PAGE EXCERPT:

"""

Just getting a cat to stroke…

Right, back now. Plus cat.

 

Watch out for the radioactive eyes.

Watch out for the radioactive eyes.

As I said at the start of this L O N G post, I’m in a musical kinda mood because I’ve just stuck a brand new page at the top of the site, and it has lots of musical links you mightn’t have come across before, and there might just be something to tickle your fancy. So do check it out.

And, partly, I suppose I’m trying out ideas for Book Number 2. Book Number 2 is going to be musical. I don’t mean it’ll come with a birthday-card jingle inside (although, hmm, there’s an idea…) or a Jamie Oliver style CD-to-cook-to (could you be any more twee and middle class and faintly annoying, Jamie?). I mean it’ll be about music. (Except it won’t, of course. It will be about having sex and then dying, which I what I always seem to write about.)

It won’t be about Liszt, though. Because Liszt is sort of in Madder Hall. And if you visit my About Me page you can hear me describing the character he inspired.

PS: for those who’re interested, my NaNo word count stands at 43,726. As of 10.04 this morning.

P.P.S. Just realised I told my friend Jon, over coffee yesterday, that this would be about raspberries. (Perhaps it should have been.)

Here's an otter blowing a raspberry. Just for you, Jon.

Here’s an otter blowing a raspberry. Just for you, Jon.

 

 

30 Days of Nano: Day Twenty One

Now I face the important decision of whether or not to hyphenate my twenties.

Decisions, decisions. I’m not very good at them. Which is unfortunate, because a writer needs to make more decisions than an Apprentice project manager in the midst of a cross between a brainstorm and a shitstorm.

You need to make decisions in two places: inside, and outside your novel.

Inside your novel… we’ll come to in a moment.

Outside your novel: simply put, this means making a decision like the one I made at 7 a.m. today. That’s our usual waking-up time on a school day, but my daughter’s not well and after a wee bit of negotiating (in which she made her case very well; guess which side she was arguing?) we agreed that she could embrace that wonderful moment every school kid knows: the one when your mum/dad/gender-neutral-caregiver says, ‘Oh, go on then. Have the day off school.’

 

So now (being an adult who ner-ner-ni-ner-ner can’t be told what to do, not by anyone*) I faced my own little decision: head on the pillow or fingers on the keys?

* If only this was true.

‘I think I’ll do some writing,’ I said to Poorly Daughter.

‘Why would you do that to yourself?’ said Poorly Daughter.

Laughter ensued. ‘Will my typing disturb you?’

‘No,’ said Poorly Daughter. ‘I like hearing you work.’

Spoken like a true Slave Master.

Two things had to happen before any writing could begin: the kettle had to be boiled, and the two large furry cat beasts who dominate our little household had to be momentarily calmed with porcelain dishes of manna from heaven, rubbed on the thighs of virgins and sweetened with the blood of a sacrificial… errrrrr, I don’t really know where I’m going with this. The cats are demanding, anyway. They had some cat biscuits, etc, and became temporarily less demanding. I’ve probably got carried away here.

"""

TASK A: Rewrite the entries from the line containing "The image size is (750, 426)." through the end of the entries, changing "Back button" to "Cancel button" and leaving everything else as it is.

INPUT RECORDS:
"""

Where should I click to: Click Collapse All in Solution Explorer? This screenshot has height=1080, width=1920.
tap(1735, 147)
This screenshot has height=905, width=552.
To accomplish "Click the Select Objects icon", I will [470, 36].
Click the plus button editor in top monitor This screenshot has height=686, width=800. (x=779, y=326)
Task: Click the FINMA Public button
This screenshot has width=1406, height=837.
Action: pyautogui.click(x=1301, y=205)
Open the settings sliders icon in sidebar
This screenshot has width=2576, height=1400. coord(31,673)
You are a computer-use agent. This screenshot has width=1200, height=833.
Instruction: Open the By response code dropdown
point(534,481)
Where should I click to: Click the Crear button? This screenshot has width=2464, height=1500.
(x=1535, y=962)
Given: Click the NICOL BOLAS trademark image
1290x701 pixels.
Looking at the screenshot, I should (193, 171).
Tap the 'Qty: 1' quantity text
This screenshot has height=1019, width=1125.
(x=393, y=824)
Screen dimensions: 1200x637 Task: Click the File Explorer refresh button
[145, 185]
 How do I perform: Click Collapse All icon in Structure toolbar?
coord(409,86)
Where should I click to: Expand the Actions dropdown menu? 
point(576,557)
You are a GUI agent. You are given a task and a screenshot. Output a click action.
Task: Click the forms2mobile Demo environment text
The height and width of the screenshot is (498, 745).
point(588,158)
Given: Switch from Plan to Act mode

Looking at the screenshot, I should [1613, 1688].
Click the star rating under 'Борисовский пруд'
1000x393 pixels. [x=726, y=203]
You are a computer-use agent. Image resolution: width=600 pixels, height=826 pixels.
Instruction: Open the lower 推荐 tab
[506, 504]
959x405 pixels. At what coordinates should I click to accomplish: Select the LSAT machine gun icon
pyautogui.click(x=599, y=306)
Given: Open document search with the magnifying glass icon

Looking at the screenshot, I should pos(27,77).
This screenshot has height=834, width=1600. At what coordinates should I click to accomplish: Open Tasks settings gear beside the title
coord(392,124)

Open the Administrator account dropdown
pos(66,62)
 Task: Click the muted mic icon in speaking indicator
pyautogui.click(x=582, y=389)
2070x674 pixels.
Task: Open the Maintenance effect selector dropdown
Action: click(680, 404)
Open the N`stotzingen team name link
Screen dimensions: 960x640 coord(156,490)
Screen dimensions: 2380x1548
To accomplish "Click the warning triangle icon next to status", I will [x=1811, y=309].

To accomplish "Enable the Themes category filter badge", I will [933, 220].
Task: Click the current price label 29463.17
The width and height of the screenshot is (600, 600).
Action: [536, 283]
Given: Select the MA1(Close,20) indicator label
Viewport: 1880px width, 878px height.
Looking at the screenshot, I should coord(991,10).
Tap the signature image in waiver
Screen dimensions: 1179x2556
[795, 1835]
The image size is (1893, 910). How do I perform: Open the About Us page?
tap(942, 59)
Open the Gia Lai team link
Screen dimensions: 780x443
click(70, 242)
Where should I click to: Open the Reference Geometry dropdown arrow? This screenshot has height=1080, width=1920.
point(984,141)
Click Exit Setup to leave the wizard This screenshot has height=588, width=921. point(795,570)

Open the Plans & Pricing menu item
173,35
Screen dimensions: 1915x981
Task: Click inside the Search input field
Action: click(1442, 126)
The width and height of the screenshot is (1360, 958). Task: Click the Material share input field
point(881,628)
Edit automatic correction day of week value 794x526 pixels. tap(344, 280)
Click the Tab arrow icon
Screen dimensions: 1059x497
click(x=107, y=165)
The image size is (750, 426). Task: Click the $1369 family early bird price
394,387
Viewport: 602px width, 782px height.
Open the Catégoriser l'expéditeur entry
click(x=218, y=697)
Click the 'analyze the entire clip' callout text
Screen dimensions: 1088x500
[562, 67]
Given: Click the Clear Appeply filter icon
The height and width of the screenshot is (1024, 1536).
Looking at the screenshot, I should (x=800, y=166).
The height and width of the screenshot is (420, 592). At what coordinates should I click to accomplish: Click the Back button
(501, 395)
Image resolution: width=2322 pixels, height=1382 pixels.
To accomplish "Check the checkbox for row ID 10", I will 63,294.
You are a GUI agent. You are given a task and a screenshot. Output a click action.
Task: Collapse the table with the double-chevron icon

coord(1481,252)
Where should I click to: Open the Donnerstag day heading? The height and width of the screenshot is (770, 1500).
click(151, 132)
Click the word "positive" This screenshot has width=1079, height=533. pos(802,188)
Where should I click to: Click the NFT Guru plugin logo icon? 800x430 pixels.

"""

TASK B: List every person named in the blog post.

CORRECT ANSWER A:
The image size is (750, 426). Task: Click the $1369 family early bird price
394,387
Viewport: 602px width, 782px height.
Open the Catégoriser l'expéditeur entry
click(x=218, y=697)
Click the 'analyze the entire clip' callout text
Screen dimensions: 1088x500
[562, 67]
Given: Click the Clear Appeply filter icon
The height and width of the screenshot is (1024, 1536).
Looking at the screenshot, I should (x=800, y=166).
The height and width of the screenshot is (420, 592). At what coordinates should I click to accomplish: Click the Cancel button
(501, 395)
Image resolution: width=2322 pixels, height=1382 pixels.
To accomplish "Check the checkbox for row ID 10", I will 63,294.
You are a GUI agent. You are given a task and a screenshot. Output a click action.
Task: Collapse the table with the double-chevron icon

coord(1481,252)
Where should I click to: Open the Donnerstag day heading? The height and width of the screenshot is (770, 1500).
click(151, 132)
Click the word "positive" This screenshot has width=1079, height=533. pos(802,188)
Where should I click to: Click the NFT Guru plugin logo icon? 800x430 pixels.

CORRECT ANSWER B:
Jamie Oliver
Liszt
Jon